──────── GIVEN INFORMATION ────────
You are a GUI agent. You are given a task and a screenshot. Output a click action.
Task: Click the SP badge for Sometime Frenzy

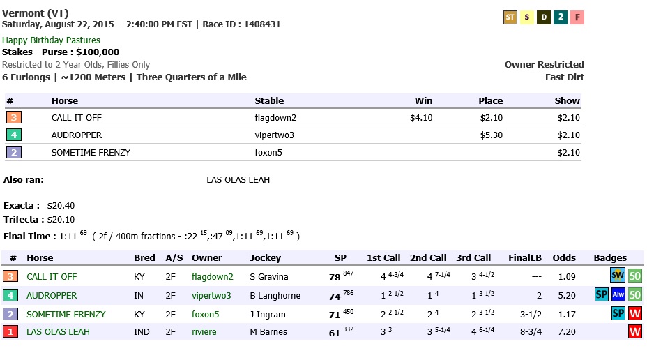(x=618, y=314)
────────
──────── GIVEN INFORMATION ────────
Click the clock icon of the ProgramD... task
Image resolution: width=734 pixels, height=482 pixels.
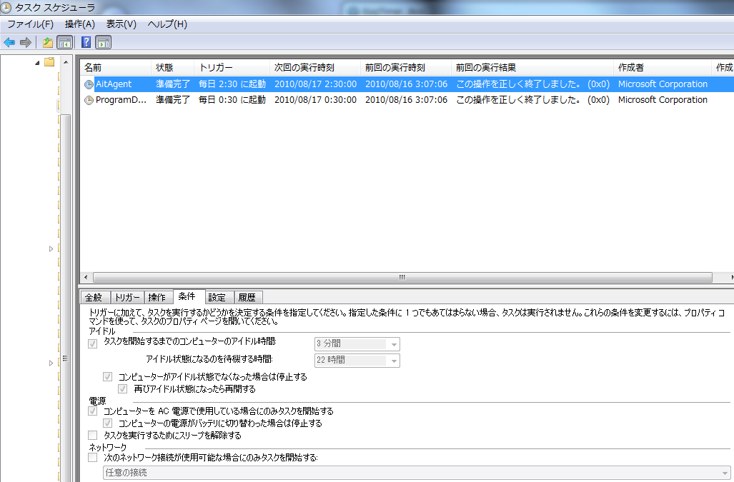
────────
PROBLEM TO WORK ON: Copy the part of the records that opens with the line containing "You are a GUI" and closes with the line containing "(x=618, y=314)", including both of those lines. Leave the pictures out of your answer.

RESPONSE:
You are a GUI agent. You are given a task and a screenshot. Output a click action.
Task: Click the SP badge for Sometime Frenzy

(x=618, y=314)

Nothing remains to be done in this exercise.